● Source material
* * *

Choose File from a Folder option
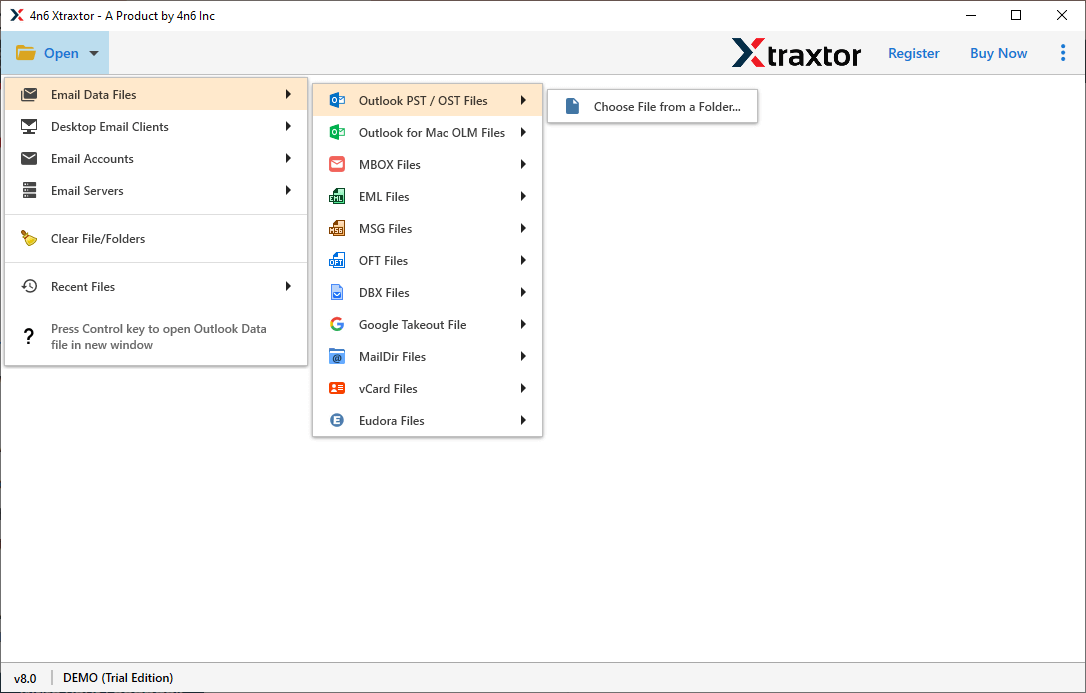Viewport: 1086px width, 693px height. coord(652,105)
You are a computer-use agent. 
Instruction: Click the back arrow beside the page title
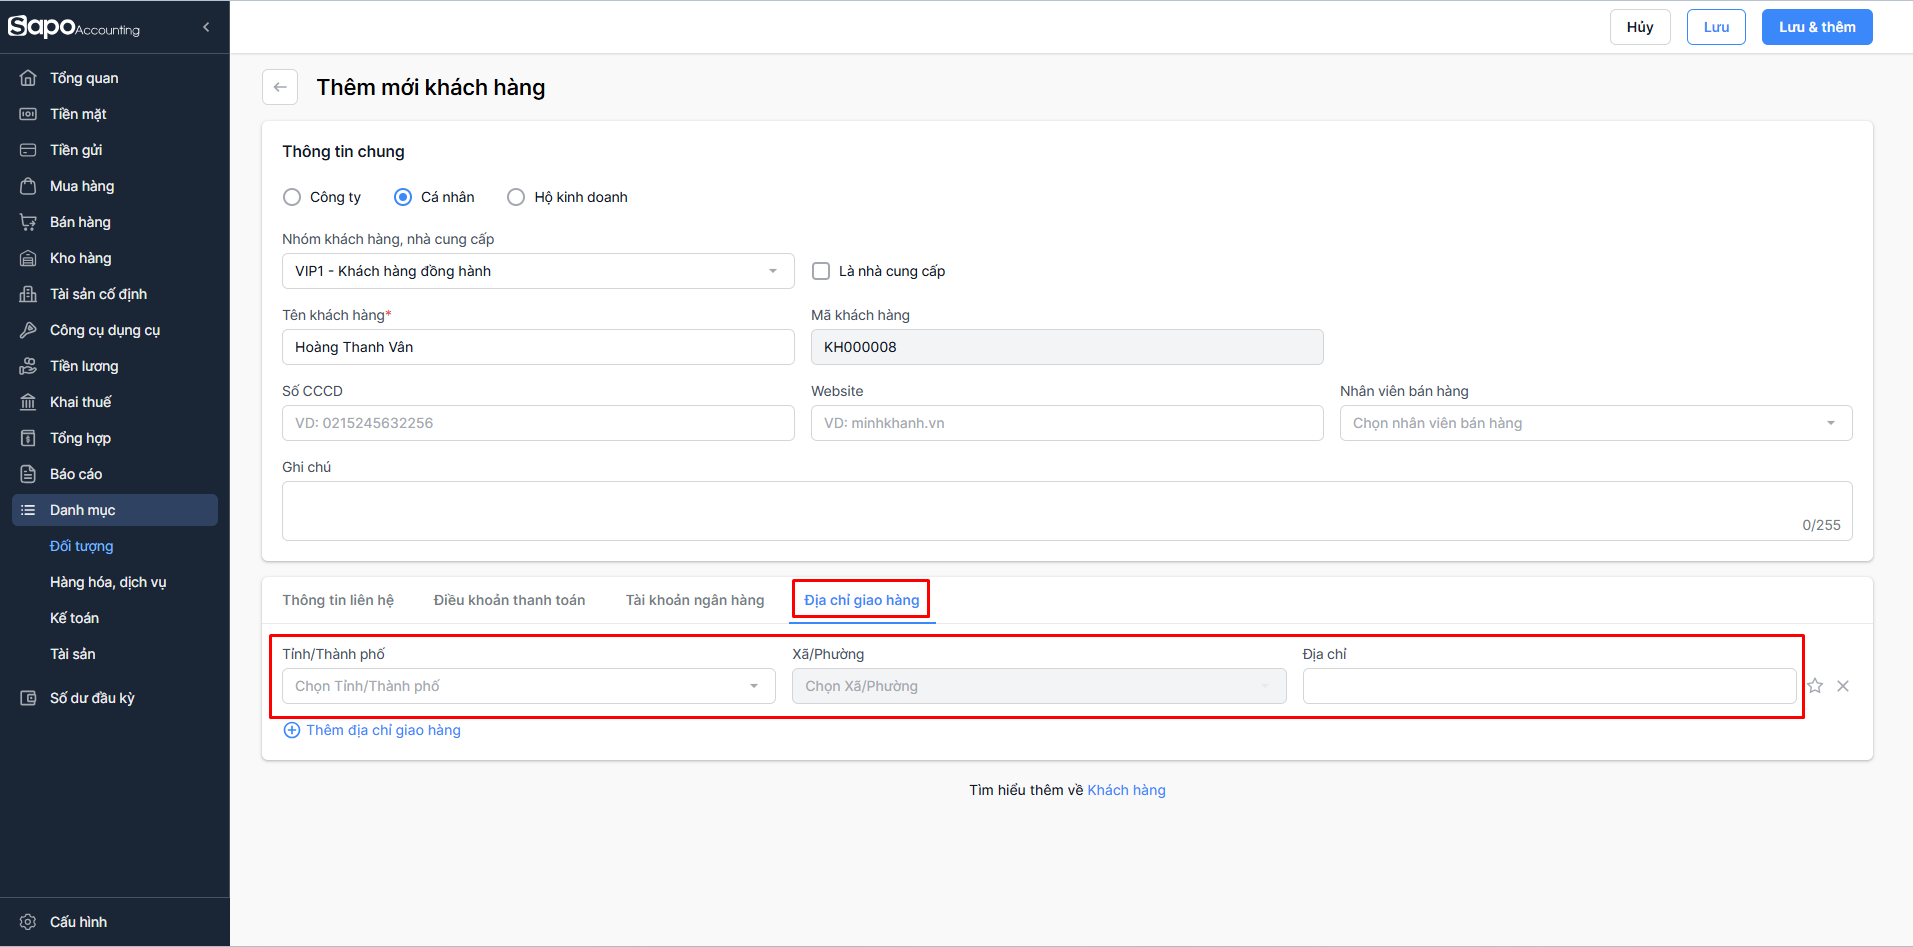click(x=280, y=87)
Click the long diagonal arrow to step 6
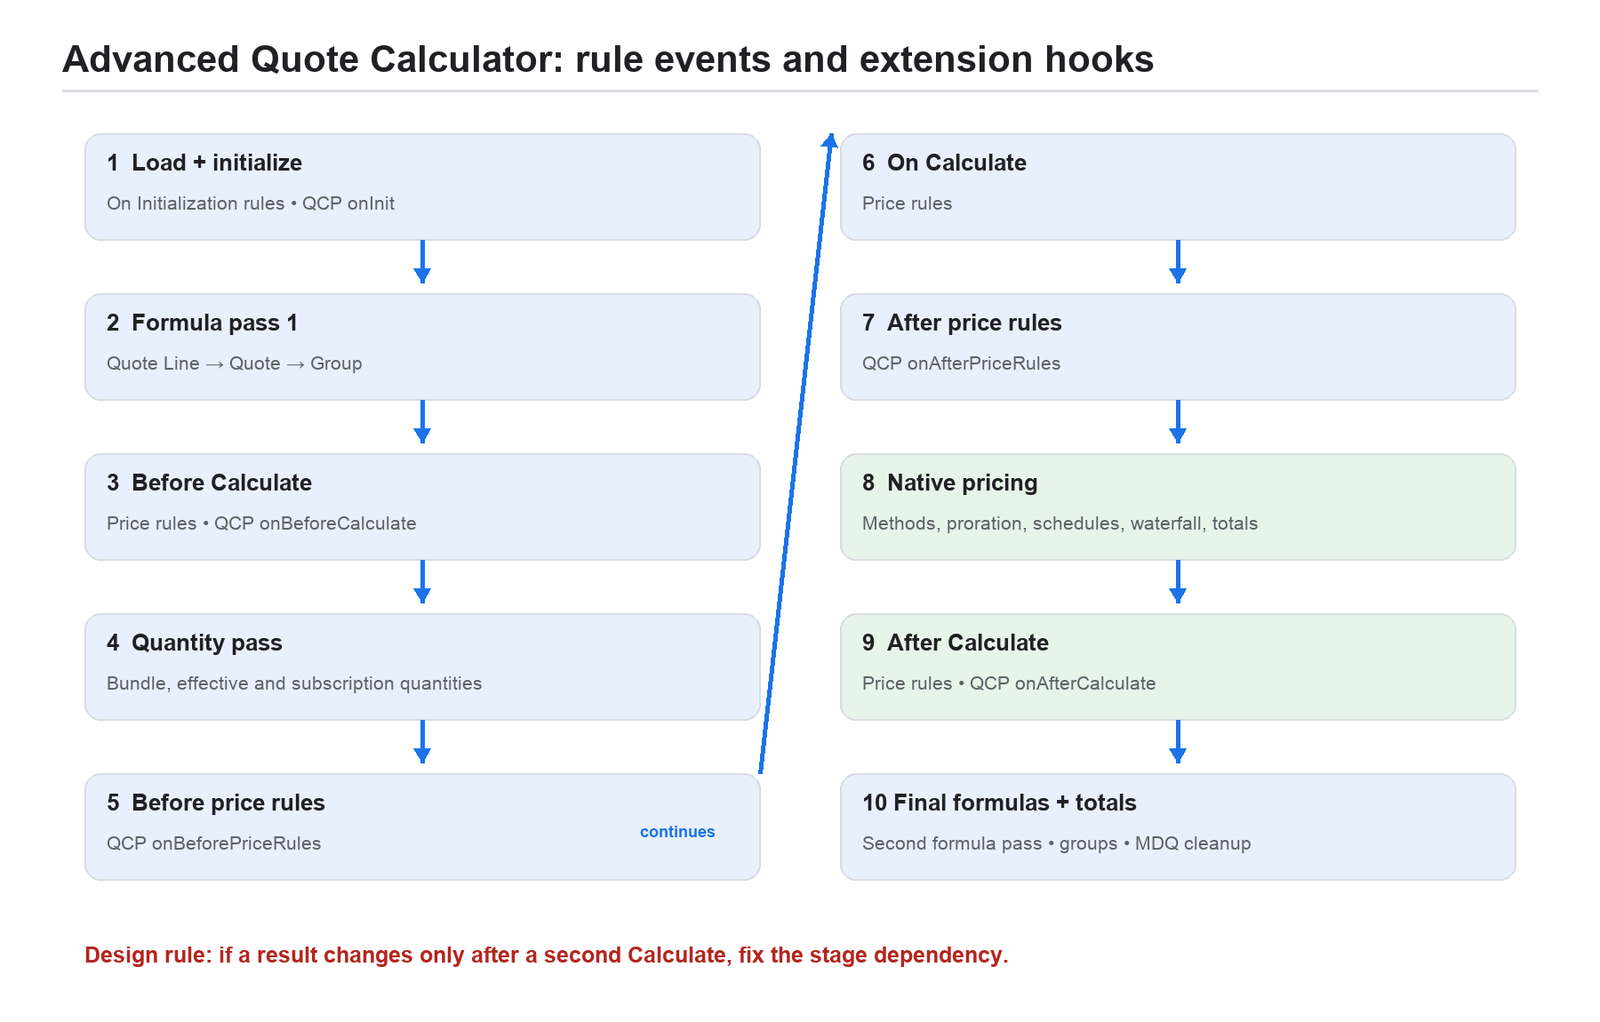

* * *

● Task to carry out
Your reply should consist solely of the lines from the line containing "You are a computer-use agent." through the last line of the listing, unchanged and free of pictures.

● Expected answer
You are a computer-use agent. 
Instruction: Click the back arrow beside the page title
click(x=280, y=87)
Click the long diagonal arrow to step 6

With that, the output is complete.